* [WHAT THIS TASK INVOLVES]:
Retype the records below from their first line through the line containing "Task: Open the Action button dropdown arrow", and include nothing else.

DATA TO PROCESS Block Start

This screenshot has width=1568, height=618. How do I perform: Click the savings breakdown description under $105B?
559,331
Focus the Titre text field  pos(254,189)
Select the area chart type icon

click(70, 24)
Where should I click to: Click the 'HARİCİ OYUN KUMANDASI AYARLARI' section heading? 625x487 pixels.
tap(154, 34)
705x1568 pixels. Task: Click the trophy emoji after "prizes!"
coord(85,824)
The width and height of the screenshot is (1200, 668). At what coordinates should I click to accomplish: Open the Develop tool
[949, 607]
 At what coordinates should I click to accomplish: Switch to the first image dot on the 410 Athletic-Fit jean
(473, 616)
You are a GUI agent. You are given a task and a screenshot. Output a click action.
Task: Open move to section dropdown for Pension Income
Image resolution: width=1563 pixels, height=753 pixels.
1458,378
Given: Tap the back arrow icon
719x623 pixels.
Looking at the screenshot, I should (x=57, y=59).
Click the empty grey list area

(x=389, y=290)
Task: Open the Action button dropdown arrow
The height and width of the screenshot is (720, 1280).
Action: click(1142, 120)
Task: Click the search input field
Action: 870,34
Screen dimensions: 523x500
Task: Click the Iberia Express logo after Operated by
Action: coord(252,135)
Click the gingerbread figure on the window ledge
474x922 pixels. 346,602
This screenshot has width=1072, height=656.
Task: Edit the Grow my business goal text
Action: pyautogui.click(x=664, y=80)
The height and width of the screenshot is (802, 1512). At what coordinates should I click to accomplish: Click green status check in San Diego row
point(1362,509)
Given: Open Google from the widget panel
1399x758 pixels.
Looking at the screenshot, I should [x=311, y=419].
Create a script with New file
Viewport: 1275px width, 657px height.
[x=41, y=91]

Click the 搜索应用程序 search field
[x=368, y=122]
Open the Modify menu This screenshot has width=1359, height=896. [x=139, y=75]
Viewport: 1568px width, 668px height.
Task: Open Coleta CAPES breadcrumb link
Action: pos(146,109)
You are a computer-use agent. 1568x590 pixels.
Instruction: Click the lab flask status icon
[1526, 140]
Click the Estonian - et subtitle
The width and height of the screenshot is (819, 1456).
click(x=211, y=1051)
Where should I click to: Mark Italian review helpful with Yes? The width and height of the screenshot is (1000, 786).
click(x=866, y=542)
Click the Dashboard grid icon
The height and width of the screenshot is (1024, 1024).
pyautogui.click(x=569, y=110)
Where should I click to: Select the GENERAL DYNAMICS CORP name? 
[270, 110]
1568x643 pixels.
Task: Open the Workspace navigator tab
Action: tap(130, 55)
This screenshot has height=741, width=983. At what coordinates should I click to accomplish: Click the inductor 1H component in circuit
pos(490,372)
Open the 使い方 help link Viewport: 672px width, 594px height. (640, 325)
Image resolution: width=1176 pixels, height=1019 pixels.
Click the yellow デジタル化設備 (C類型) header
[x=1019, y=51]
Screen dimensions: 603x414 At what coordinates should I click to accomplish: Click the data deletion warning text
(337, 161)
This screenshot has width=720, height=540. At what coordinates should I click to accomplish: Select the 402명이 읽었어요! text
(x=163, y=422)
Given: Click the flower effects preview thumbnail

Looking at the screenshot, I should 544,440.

DATA TO PROCESS Block End

* [YOUR SOLUTION]:
This screenshot has width=1568, height=618. How do I perform: Click the savings breakdown description under $105B?
559,331
Focus the Titre text field  pos(254,189)
Select the area chart type icon

click(70, 24)
Where should I click to: Click the 'HARİCİ OYUN KUMANDASI AYARLARI' section heading? 625x487 pixels.
tap(154, 34)
705x1568 pixels. Task: Click the trophy emoji after "prizes!"
coord(85,824)
The width and height of the screenshot is (1200, 668). At what coordinates should I click to accomplish: Open the Develop tool
[949, 607]
 At what coordinates should I click to accomplish: Switch to the first image dot on the 410 Athletic-Fit jean
(473, 616)
You are a GUI agent. You are given a task and a screenshot. Output a click action.
Task: Open move to section dropdown for Pension Income
Image resolution: width=1563 pixels, height=753 pixels.
1458,378
Given: Tap the back arrow icon
719x623 pixels.
Looking at the screenshot, I should (x=57, y=59).
Click the empty grey list area

(x=389, y=290)
Task: Open the Action button dropdown arrow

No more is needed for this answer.